## Aim
Could you output the entries below, from the start through the line containing "Click the 背景、锁屏、颜色", as a JSON list of strings with one string per line and blank lines omitted?

## Entries for locating words and elements
● ● ● ● ● ● ●
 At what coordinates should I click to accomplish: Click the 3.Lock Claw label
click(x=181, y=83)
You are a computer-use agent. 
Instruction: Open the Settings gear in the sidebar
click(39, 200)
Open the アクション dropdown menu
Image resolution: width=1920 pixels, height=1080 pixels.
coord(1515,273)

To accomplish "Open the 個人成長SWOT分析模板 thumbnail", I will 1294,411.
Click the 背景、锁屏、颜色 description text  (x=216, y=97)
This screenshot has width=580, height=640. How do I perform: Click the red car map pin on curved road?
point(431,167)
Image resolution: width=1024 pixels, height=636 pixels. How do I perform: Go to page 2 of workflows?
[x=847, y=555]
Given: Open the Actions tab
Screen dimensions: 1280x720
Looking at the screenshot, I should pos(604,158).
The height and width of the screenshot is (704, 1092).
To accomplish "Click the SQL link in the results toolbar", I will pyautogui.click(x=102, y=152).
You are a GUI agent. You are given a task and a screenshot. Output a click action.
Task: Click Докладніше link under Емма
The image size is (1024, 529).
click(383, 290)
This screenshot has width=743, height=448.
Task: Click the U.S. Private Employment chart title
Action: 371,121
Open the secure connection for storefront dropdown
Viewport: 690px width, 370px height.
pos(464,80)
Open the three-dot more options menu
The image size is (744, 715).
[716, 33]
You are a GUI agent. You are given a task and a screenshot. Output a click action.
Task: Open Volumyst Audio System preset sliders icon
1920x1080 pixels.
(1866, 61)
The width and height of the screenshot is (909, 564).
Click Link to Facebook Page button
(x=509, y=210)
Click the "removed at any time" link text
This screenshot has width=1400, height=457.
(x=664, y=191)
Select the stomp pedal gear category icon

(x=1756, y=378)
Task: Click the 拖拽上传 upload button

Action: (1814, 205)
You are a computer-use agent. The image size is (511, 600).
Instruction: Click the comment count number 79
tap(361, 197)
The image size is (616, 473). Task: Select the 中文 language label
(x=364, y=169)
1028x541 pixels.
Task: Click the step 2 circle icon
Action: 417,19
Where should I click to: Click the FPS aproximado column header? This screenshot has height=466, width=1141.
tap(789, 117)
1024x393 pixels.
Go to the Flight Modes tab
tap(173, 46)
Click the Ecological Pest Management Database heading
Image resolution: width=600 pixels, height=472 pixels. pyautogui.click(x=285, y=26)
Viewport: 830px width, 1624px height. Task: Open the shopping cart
● ● ● ● ● ● ●
## Response
[
  " At what coordinates should I click to accomplish: Click the 3.Lock Claw label",
  "click(x=181, y=83)",
  "You are a computer-use agent. ",
  "Instruction: Open the Settings gear in the sidebar",
  "click(39, 200)",
  "Open the アクション dropdown menu",
  "Image resolution: width=1920 pixels, height=1080 pixels.",
  "coord(1515,273)",
  "To accomplish \"Open the 個人成長SWOT分析模板 thumbnail\", I will 1294,411.",
  "Click the 背景、锁屏、颜色 description text  (x=216, y=97)"
]